Given Language Models, Why Learn About Large Language Models?

Dated Nov 30, 2025; last modified on Sun, 30 Nov 2025

This part of seems pertinent to respond to “LLMs are just (auto-complete; Markov chains; [insert pre-existing LM-adjacent tech]) on steroids”.

Scale

LLMs are massive. From 2018 - 2022, model sizes have increased 5000x. OpenAI’s GPT model from June 2018 had 110M parameters; GPT-3 from May 2020 had 175B parameters. LLM providers no longer seem to advertise their parameter counts; GPT-4 was leaked to have 1.8T parameters.

LLMs as Standalone Systems

Unlike LMs that were used as components of larger systems, e.g., machine translation, LLMs are increasingly capable of being a standalone system. Recall that LMs are capable of conditional generation (given a prompt, generate a completion). This allows the same LLM to solve a variety of tasks by changing the prompt, e.g.,

  • Question answering by prompting with a “fill in the blank”, e.g., Frederic, Chopin, was, born, in \(\rightsquigarrow\) 1810, in, Poland.
  • Generate new articles, e.g., Title: NLP Researchers at Stanford Discover Black Holes in Language Models. Article: On January 3,

In-Context Learning

In normal supervised learning, one specifies a training set and trains a model to fit those examples. Each training run produces a different model. With in-context learning, one LLM can be coaxed via prompts to perform different tasks.

Suppose we want direct answers, and not:

Input: Where is Stanford University?

Output: Stanford University is in California

… we can have a prompt that includes examples of what input/output pairs look like. GPT-3 is able to produce the desired answer:

Input: Where is MIT?

Output: Cambridge

Input: Where is University of Washington?

Output: Seattle

Input: Where is Stanford University?

Output: Stanford

LMs in the Real World

In the research world, every state-of-the-art system in Natural Language Processing (e.g., sentiment classification, question answering, summarization, machine translation) are all based on some type of language model.

The fact that most production systems are closed makes it harder to know.
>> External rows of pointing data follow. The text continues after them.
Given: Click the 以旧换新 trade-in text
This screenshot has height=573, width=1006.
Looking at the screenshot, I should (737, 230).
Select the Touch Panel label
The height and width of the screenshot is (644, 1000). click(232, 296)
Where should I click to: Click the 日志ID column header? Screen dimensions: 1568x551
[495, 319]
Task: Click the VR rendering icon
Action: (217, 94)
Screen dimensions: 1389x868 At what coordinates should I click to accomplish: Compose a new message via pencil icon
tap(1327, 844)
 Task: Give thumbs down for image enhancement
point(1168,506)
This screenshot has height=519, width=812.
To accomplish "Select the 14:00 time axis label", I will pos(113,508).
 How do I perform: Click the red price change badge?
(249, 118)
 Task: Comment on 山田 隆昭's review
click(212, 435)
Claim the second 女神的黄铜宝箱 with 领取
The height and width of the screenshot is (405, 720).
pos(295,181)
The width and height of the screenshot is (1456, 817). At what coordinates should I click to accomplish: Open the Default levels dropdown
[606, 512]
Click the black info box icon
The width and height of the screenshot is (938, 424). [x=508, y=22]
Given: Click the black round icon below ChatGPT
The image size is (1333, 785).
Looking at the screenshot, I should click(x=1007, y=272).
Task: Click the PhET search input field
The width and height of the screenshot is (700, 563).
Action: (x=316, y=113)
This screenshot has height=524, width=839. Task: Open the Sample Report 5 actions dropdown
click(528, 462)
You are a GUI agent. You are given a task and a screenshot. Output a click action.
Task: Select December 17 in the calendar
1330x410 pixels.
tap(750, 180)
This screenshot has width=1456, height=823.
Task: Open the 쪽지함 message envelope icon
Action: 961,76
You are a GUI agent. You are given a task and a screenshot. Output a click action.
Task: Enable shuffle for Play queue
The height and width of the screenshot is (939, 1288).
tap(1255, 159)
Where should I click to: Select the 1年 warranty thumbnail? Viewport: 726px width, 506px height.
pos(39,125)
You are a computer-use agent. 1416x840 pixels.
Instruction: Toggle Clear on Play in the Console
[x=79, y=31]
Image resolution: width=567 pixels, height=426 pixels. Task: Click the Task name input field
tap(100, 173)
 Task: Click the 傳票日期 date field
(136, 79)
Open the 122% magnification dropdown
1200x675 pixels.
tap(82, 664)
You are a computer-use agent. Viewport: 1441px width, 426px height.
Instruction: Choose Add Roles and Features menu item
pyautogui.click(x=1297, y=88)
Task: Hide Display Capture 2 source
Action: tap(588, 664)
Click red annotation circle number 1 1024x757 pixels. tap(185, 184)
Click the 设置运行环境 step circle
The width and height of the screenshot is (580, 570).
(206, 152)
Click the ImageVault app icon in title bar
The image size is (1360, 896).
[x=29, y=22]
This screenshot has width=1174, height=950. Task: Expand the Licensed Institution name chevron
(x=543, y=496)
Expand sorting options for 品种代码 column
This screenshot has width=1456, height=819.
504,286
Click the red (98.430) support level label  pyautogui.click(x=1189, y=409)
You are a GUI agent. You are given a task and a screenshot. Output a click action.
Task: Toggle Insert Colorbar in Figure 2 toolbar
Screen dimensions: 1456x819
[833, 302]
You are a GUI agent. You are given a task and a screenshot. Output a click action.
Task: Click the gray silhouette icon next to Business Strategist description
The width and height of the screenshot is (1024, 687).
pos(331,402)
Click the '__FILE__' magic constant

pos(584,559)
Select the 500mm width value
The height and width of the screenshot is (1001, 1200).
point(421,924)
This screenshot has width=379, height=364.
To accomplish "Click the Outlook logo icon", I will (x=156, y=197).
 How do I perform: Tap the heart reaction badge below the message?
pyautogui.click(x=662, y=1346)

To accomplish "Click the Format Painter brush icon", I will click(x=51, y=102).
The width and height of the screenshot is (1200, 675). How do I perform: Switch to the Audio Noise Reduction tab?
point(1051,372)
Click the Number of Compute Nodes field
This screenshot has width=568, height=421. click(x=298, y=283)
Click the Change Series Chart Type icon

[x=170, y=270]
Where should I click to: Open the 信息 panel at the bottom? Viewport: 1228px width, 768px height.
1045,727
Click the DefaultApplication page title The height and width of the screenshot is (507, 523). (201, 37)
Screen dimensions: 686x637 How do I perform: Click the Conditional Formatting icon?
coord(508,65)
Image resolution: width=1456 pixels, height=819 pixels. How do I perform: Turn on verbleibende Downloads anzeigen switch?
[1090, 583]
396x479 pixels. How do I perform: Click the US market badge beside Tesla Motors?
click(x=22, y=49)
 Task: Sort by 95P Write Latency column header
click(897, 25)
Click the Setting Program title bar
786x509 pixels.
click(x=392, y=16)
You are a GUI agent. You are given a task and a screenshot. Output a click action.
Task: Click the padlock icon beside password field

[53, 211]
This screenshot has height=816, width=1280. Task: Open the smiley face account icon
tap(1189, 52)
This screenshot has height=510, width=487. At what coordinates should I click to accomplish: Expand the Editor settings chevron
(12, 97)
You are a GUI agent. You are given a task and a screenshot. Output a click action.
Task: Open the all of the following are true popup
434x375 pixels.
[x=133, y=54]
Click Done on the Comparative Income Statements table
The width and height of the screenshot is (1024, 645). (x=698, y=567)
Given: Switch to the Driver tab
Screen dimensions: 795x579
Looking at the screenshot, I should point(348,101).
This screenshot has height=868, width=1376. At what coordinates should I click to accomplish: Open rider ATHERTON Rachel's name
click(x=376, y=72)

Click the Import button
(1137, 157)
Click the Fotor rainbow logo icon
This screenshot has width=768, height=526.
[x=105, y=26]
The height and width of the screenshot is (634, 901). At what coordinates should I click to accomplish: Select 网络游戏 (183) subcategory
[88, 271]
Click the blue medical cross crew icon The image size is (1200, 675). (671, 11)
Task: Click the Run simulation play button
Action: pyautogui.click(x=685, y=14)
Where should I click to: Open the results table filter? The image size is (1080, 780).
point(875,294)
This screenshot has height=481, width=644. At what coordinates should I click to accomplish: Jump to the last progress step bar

But some high profile LLM applications are in Google Search, Facebook’s content moderation, ChatGPT, etc. LLMs are affecting billions of people.

Risks

LLMs are unreliable; sometimes they produce answers that seem correct. In high-stakes applications, giving the wrong information has dire consequences.

Machine Learning systems exhibit social bias. For example, is the probability of The software developer finished the program. He celebrated. higher than that of The software developer finished the program. She celebrated.?

The training data has a lot of internet data that inevitably contains offensive contents. For example, GPT-3 has been shown to output anti-Muslim stereotypes, e.g., Two Muslims walked into a ___.

LLMs can be used to run disinformation campaigns with greater ease. Malicious actors can create fluent, persuasive text without the risks of hiring native speakers.

Because LLMs are trained on a scrape of the public internet, attackers can perform a data poisoning attack, e.g., poison documents can be injected into the training set such that the model generates negative sentiment whenever “Apple iPhone” is in the prompt.

How do the poison documents disproportionately affect the LLMs output? Aren’t all training data weighed equally?

LMs are trained on copyright data, e.g., books. Does that count as fair use? Try prompting an LLM with the first line of Harry Potter: Mr. and Mrs. Dursley of number four, Priver Drive, __.

LLMs are quite expensive to work with. Training requires parallelizing over lots of GPUs, e.g., GPT-3 cost $5M. Inference on the trained model to make predictions also incurs a continual cost.

Closely accompanying rising costs is that recent LLMs, e.g., GPT-3 are closed and only behind API access. Some efforts are trying to keep models open, e.g., Hugging Face’s Big Science Project brought together 1,000 researchers to release an open 176B parameter LLM ; with its open Discord channel; Stanford’s Center for Research on Foundation Models .

There is an environmental impact to powering that many GPUs. However, the cost-benefit tradeoff is subtle, e.g., if a single LLM can be trained once and power many downstream tasks, then it might be cheaper than training individual task-specific models.

References

  1. Introduction | CS324. Percy Liang; Tatsunori Hashimoto; Christopher Ré. stanford-cs324.github.io . 2022. Accessed Nov 30, 2025.
  2. BLOOM. bigscience.huggingface.co . Accessed Nov 30, 2025.
  3. EleutherAI. www.eleuther.ai . Accessed Nov 30, 2025.
  4. Stanford CRFM. crfm.stanford.edu . Accessed Nov 30, 2025.
  5. GPT-4's details are leaked : mlscaling. www.reddit.com . Accessed Nov 30, 2025.